» **Supplied text**:

As a matter of simple mathematics, opening-weekend box-office returns for the Amazon MGM Studios documentary Melania: Twenty Days to History are shaping up to be less than … presidential.
Heading into “wide” release on 1,500 screens across North America on Friday, the nonfiction narrative feature chronicling First Lady Melania Trump during the three-week run-up to Donald Trump’s Oval Office return in 2024 is on track to take in somewhere between $1 million and $5 million, according to prerelease “tracking” estimates. Which wouldn’t be such a bad outcome for most documentary films — arguably moviedom’s most beleaguered genre due to diminishing audience appetite at the multiplex level. But as ten-dozen recent headlines like “Melania ‘Doc’ on Course for Box Office Armageddon” and “Melania Documentary Flops as Crew Reveals Behind-the-Scenes Chaos” may have tipped you off, Melania is not like most documentaries. The film division of Jeff Bezos’s all-consuming retail behemoth notoriously paid $40 million for distribution rights to the doc (the biggest outlay for any filmic content by Amazon ever), pledging another $35 million for an all-out marketing blitz (a print-and-advertising budget around ten times higher than most high-profile documentaries normally get, which has included nontraditional buys such as TV commercials during NFL playoff games).
By a standard box-office calculus, such a low- to mid-seven-figure debut for a nonfiction film with $75 million in negative costs means Melania has little to no chance of avoiding flopping theatrically. (To the extent reviews would have a bearing on its commerciality, Amazon refused to screen the Brett Ratner–directed 104-minute film for critics prior to release. The trailer’s soft-focus glamour treatment, meanwhile, suggests it won’t showcase the First Lady processing her husband’s relationships with Stormy Daniels or Jeffrey Epstein.) “On the face of it, there is no way this can break even,” says veteran industry analyst David A. Gross, who writes the FranchiseRE newsletter. “There have been a handful of political profile documentaries over the years that received a wide theatrical release, mostly bashing Democratic politicians (2016: Obama’s America, Hillary’s America), that actually made a few dollars. But I can’t find another wide-release documentary that’s essentially a hagiography. Not one.”

» **Work order 1**:
Using the article on the Melania documentary, decide whether each statement agrees with it. Answer yes or no for each and quote the words that decide it.
(a) The film opens on 1,500 screens across North America on Friday.
(b) Amazon screened the film for critics before its release.
(c) Amazon pledged $35 million for marketing the film.
» **Work order 2**: Reproduce everything in the article on the Melania documentary from "As a matter" down to "than … presidential.".
» **Work order 3**:
Answer these questions from the article on the Melania documentary.
(a) How much did Amazon pay for distribution rights to the film?
(b) Who directed the film?
(c) Which newsletter does David A. Gross write?

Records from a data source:

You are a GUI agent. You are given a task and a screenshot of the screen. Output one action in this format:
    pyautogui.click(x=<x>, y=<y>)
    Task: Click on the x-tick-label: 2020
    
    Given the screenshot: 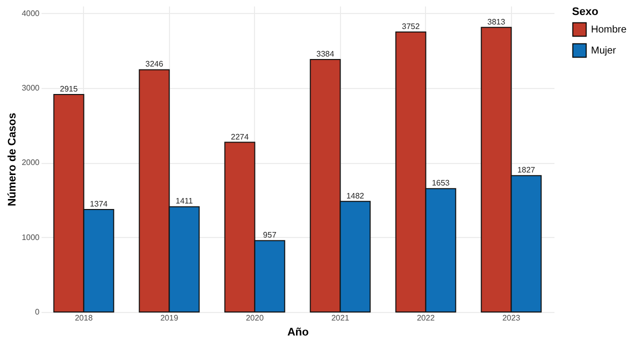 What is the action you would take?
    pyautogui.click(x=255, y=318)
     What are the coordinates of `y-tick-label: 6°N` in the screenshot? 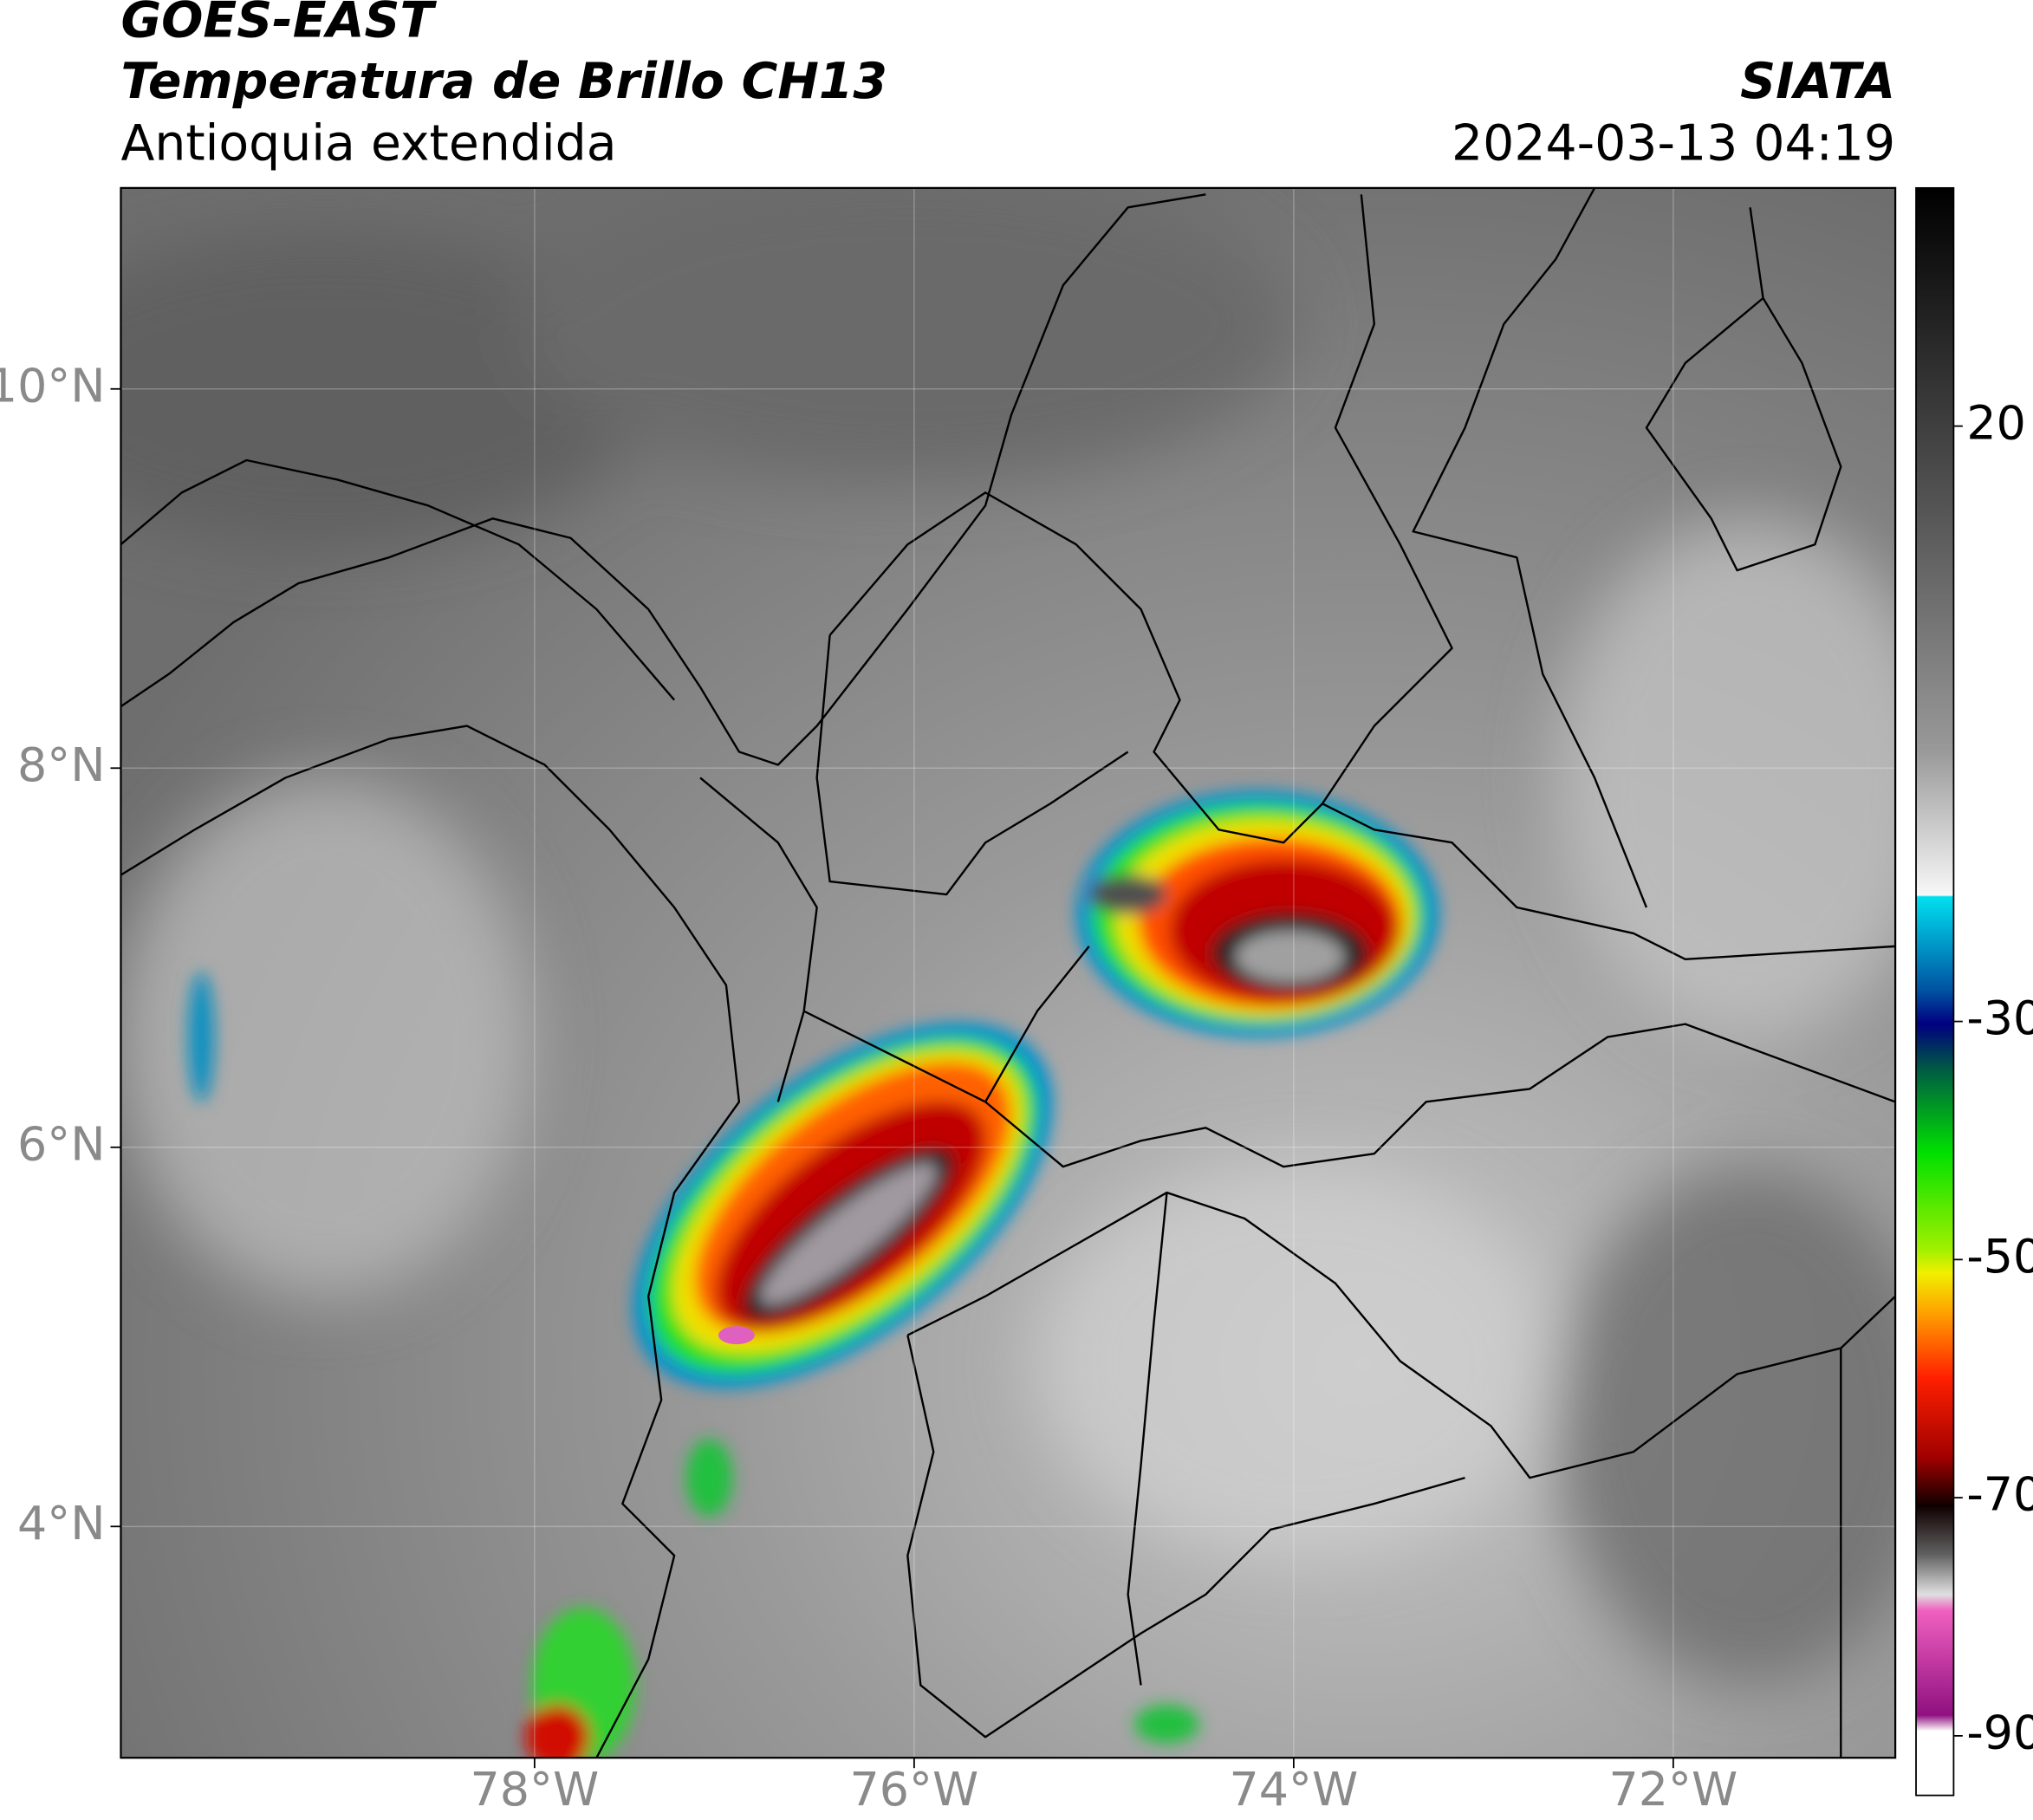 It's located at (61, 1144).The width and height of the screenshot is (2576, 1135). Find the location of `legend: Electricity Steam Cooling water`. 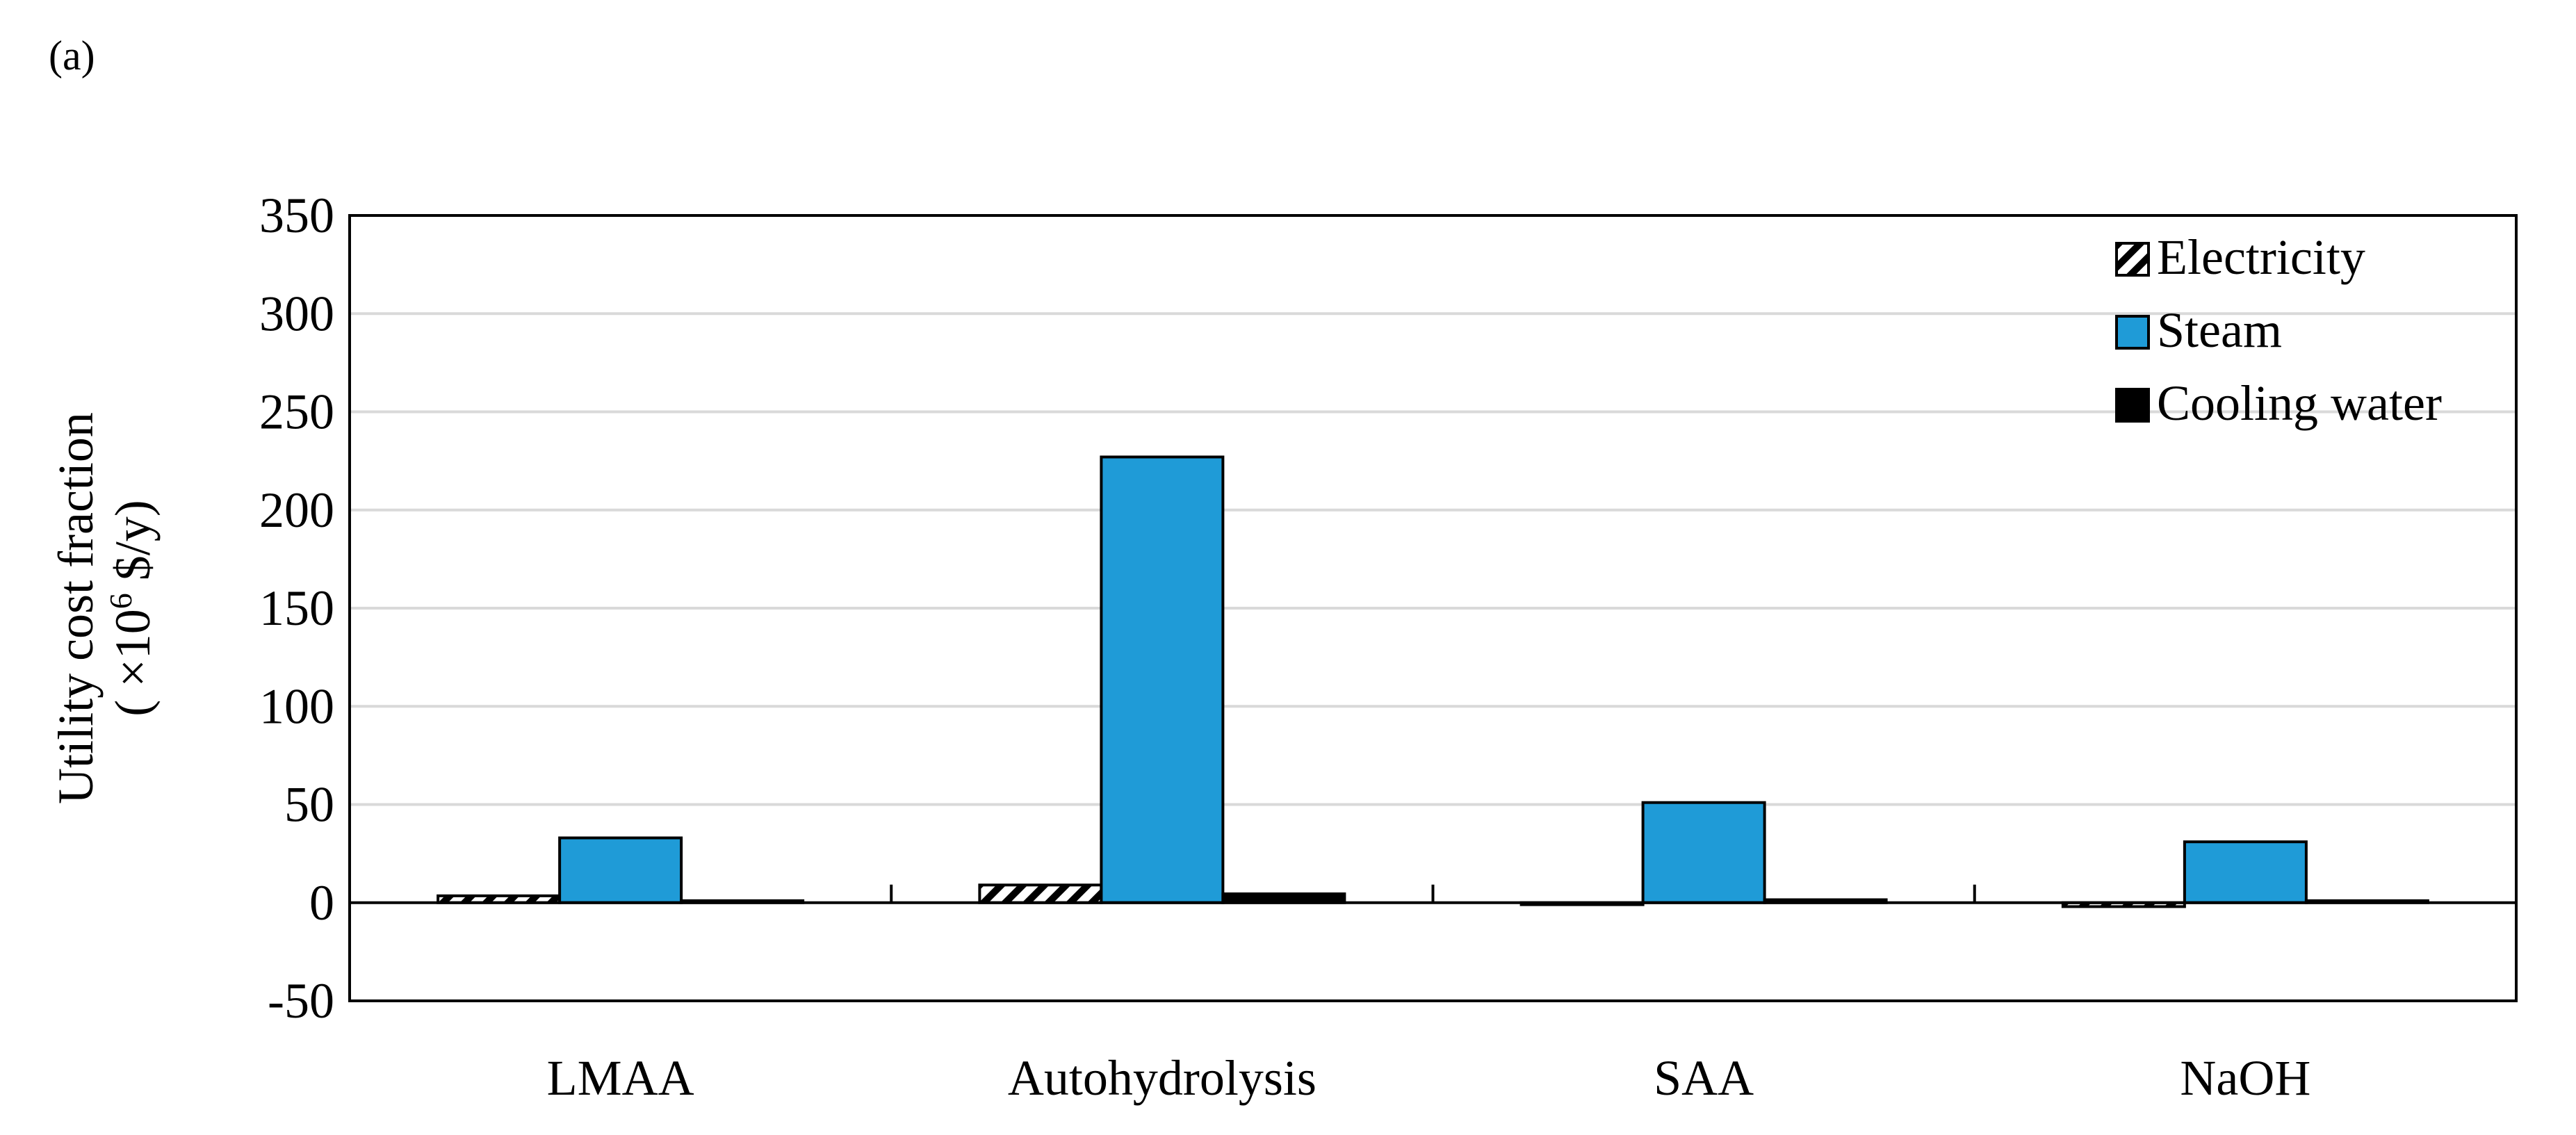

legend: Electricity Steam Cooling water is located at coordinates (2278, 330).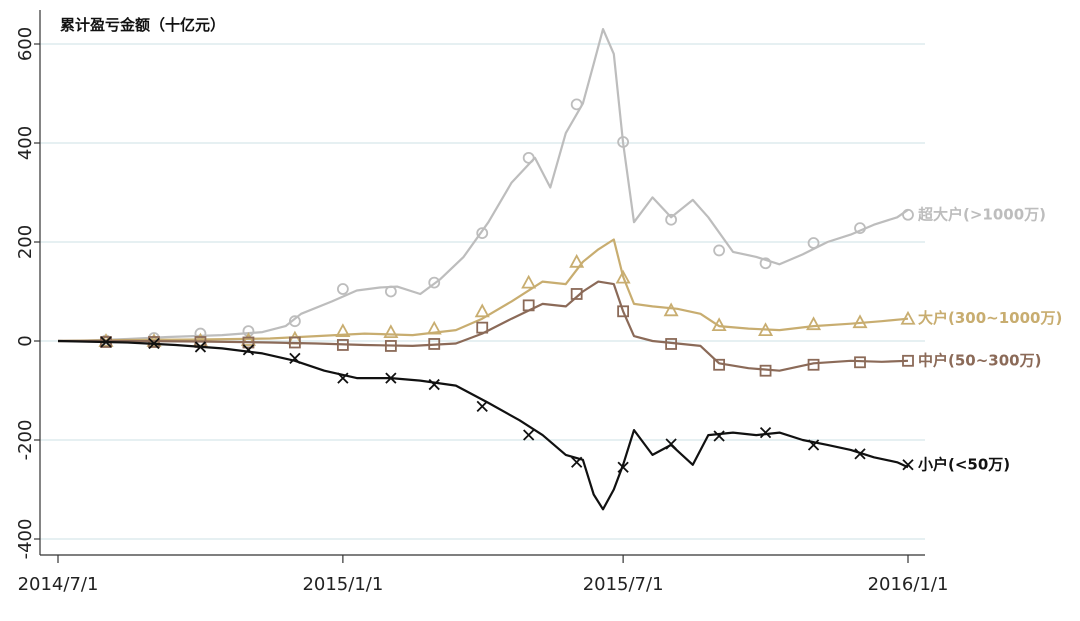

» **Response box 1**:
(a) Yes: "Heading into “wide” release on 1,500 screens across North America on Friday"
(b) No: "Amazon refused to screen the Brett Ratner–directed 104-minute film for critics prior to release"
(c) Yes: "pledging another $35 million for an all-out marketing blitz"

» **Response box 2**:
As a matter of simple mathematics, opening-weekend box-office returns for the Amazon MGM Studios documentary Melania: Twenty Days to History are shaping up to be less than … presidential.

» **Response box 3**:
(a) $40 million
(b) Brett Ratner
(c) FranchiseRE